Vehicles of Sentences
Write down the following sentence or say it out loud:

A tiger is eating my arm.

I take the following to be obvious: This sentence is a representation. It represents a particular (rather serious) situation. It might be true, it might be false. As it is above, it is written in english, in black, in italics. It is being displayed on a computer screen. I wrote it. It refers to a somewhat complex situation.

If you said it out loud, wrote it down, or read it on your computer, some of the statements in the last paragraph about the sentence might not be true: you mightn’t have written it; you might be reading it on paper; you might be reading it on a phone and not a computer, etc.  But others are true: it represents a situation; it might be true or false; it is in English. Or actually, even those might not apply:  it is false; it might be translated into a different language and so in a different language.

Whatever is said about this, what is being said refers to an instance of the sentence. This instance is either the vehicle (if a vehicle is a particular instance of an representation) or an instance of the vehicle (if a vehicle is a multiply-instantiable representation).

This will read as being quite technical to non-philosophers, and perhaps as not technical enough for philosophers, I’m sorry for that.
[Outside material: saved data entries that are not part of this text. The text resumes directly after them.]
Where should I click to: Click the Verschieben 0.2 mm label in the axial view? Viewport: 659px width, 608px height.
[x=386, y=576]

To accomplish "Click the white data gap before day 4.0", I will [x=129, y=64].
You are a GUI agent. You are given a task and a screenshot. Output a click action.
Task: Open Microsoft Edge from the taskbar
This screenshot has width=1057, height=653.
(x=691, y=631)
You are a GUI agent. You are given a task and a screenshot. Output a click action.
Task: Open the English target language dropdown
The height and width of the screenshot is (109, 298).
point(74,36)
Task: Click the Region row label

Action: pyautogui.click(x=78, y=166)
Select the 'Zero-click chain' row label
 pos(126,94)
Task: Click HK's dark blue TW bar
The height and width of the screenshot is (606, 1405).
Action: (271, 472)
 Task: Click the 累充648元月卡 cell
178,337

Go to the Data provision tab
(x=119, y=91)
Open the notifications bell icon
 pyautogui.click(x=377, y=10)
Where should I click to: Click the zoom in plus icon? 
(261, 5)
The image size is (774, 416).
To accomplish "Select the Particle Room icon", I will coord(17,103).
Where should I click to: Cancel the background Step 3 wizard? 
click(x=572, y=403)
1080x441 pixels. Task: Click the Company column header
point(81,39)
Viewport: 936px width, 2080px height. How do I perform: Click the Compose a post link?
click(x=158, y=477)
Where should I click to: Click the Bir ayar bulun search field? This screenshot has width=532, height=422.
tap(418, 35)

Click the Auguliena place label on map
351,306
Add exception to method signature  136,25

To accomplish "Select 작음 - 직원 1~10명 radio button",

I am not a philosopher of language. I am not a linguist. But I am trying to capture something that seems obvious to most theorists about consciousness, perception or just those who use expression. It is:

When it comes to representation, there is

(a) something that represents — the thing that represents a situation.

(b) a particular instance of (a) — a particular instance of that thing that represents a situation.

I take it that (a) and (b) refer to the vehicle of representation.

If I shout “A tiger is eating my arm!”, my shout is a representational vehicle of that situation.

It might work better with pictures: a picture represents a situation. One can have copies of that picture. Each copy is a vehicle of that representation.